[Material supplied — start]
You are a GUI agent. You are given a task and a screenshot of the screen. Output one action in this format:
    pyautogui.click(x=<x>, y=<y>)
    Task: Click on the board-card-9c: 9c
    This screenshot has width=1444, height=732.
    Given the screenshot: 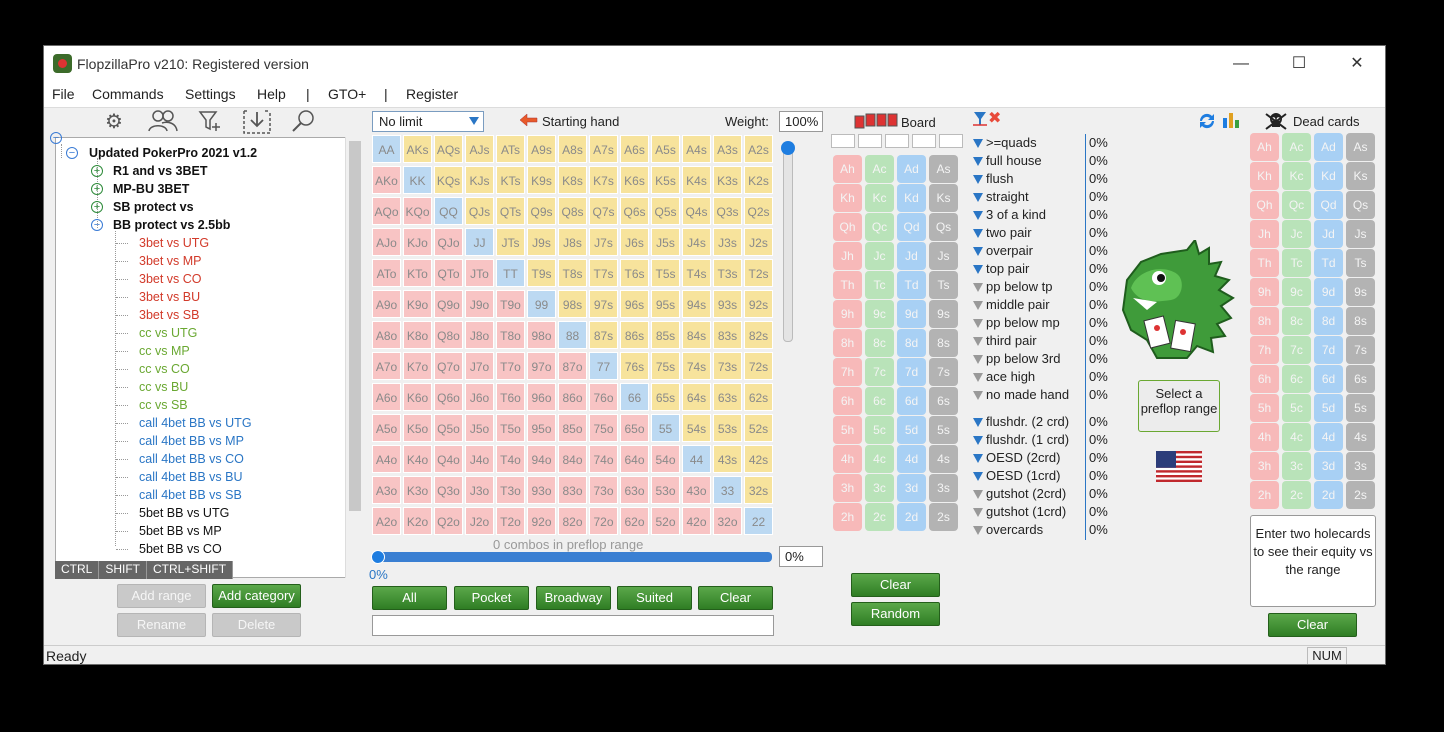 What is the action you would take?
    pyautogui.click(x=880, y=314)
    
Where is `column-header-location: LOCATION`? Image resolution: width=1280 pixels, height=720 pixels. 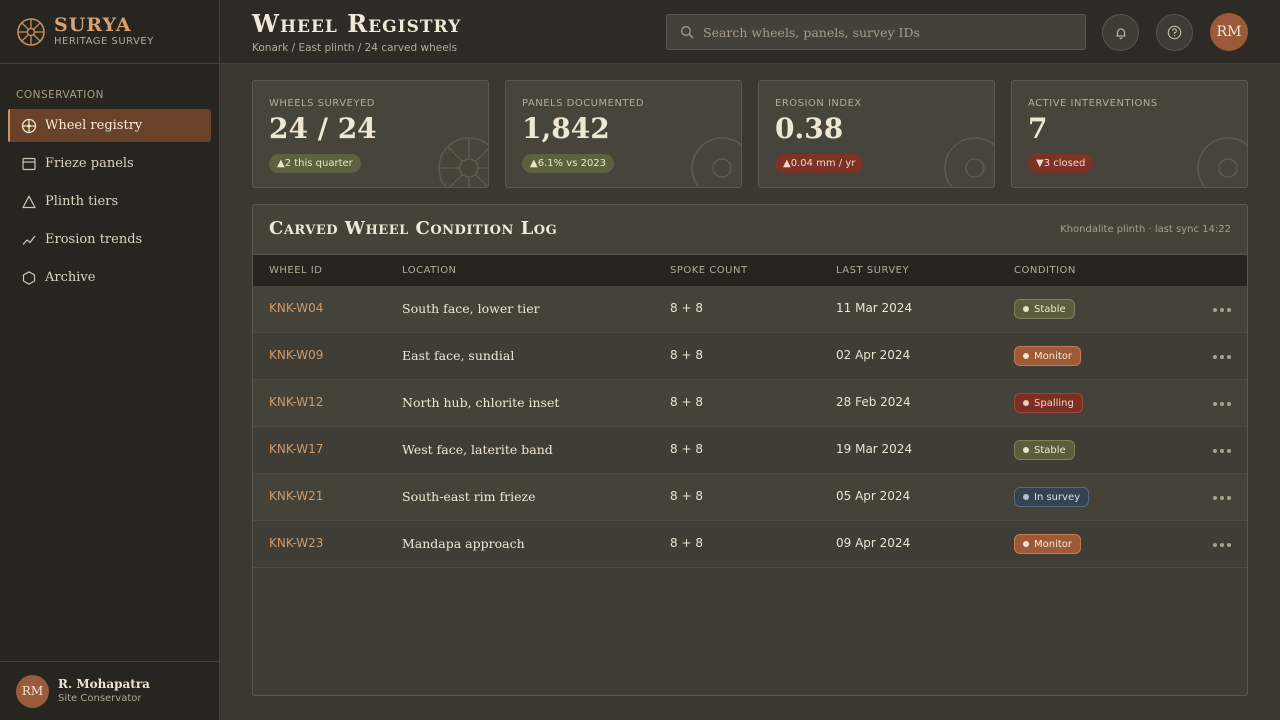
[Material supplied — finish]
Reproduce the material from its first line through the line containing "This screenshot has", changing "agent" to "assistant" and leaving the rest as it is.

■ **Written response**:
You are a GUI assistant. You are given a task and a screenshot of the screen. Output one action in this format:
    pyautogui.click(x=<x>, y=<y>)
    Task: Click on the board-card-9c: 9c
    This screenshot has width=1444, height=732.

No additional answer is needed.